_Passage provided_.

— Start —

10 CFR 50.40, Common standards.

The applicable guidance for the evaluation of Hermes Reactor Coolant System is as follows:

NUREG-1537, Guidelines for Preparing and Reviewing Applications for the Licensing of Non-Power Reactors, Part 1, Format and Content, and Part 2, Standard Review Plan and Acceptance Criteria, Chapter 5, Reactor Coolant Systems. Based on the role of the PHTS in the Hermes design, the staff evaluated the system using the applicable acceptance criteria in Section 5.2, Primary Coolant System for a non-light water reactor.

Technical Evaluation PSAR System Description PSAR Section 5.1.1 states that the PHTS is a non-safety related system which serves the function of the reactor coolant system. The PSAR states that the PHTS is used to remove heat from the reactor core and transfer the heat to the HRR subsystem, which functions as the ultimate heat sink. If the PHTS is not available to remove heat from the core, the decay heat removal system (DHRS) is the safety-related system which will remove the heat to maintain the core within proper temperature limits.

PSAR Section 5.1.3 states that the PHTS piping and supports are designed to American Society of Mechanical Engineers (ASME) B31.3 Code, Process Piping, and the primary heat exchanger is designed to ASME Boiler and Pressure Vessel Code (BPVC)Section VIII standards. PSAR Section 5.1.1.4 states that the PHTS piping is made of austenitic stainless steel.

— End —

_Short problem A_.
Render this sentence from the Hermes coolant system excerpt into Spanish: "PSAR Section 5.1.1.4 states that the PHTS piping is made of austenitic stainless steel."
_Short problem B_.
Reproduce word for word the part of the Hermes coolant system excerpt from "PSAR Section 5.1.3" up to and including "austenitic stainless steel.".
The data that comes after this text has no part in what is asked here.

_Excerpted records_.
— Start —

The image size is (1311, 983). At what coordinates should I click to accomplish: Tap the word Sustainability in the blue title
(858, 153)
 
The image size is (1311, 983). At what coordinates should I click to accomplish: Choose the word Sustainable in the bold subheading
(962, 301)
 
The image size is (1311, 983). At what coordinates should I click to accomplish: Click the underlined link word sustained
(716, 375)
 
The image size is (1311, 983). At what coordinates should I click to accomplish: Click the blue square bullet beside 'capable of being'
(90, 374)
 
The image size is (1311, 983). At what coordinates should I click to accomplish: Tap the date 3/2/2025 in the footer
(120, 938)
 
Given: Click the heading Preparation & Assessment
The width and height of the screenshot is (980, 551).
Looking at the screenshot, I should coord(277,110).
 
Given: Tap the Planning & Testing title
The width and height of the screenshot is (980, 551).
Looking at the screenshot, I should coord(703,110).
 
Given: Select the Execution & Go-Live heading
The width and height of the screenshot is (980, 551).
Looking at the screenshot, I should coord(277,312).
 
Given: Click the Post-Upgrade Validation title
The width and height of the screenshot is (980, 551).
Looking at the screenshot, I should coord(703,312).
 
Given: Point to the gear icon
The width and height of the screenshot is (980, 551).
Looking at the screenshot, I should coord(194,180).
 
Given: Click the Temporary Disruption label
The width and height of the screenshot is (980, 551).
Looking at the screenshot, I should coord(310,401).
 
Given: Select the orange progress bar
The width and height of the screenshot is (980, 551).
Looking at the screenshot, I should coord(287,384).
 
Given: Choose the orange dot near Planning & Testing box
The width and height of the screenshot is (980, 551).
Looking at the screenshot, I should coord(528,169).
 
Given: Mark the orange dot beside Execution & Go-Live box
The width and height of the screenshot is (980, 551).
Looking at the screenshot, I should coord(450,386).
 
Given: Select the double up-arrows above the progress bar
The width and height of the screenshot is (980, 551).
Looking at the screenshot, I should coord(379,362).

— End —

_Task response A_.
La sección 5.1.1.4 del PSAR indica que la tubería del PHTS está hecha de acero inoxidable austenítico.

_Task response B_.
PSAR Section 5.1.3 states that the PHTS piping and supports are designed to American Society of Mechanical Engineers (ASME) B31.3 Code, Process Piping, and the primary heat exchanger is designed to ASME Boiler and Pressure Vessel Code (BPVC)Section VIII standards. PSAR Section 5.1.1.4 states that the PHTS piping is made of austenitic stainless steel.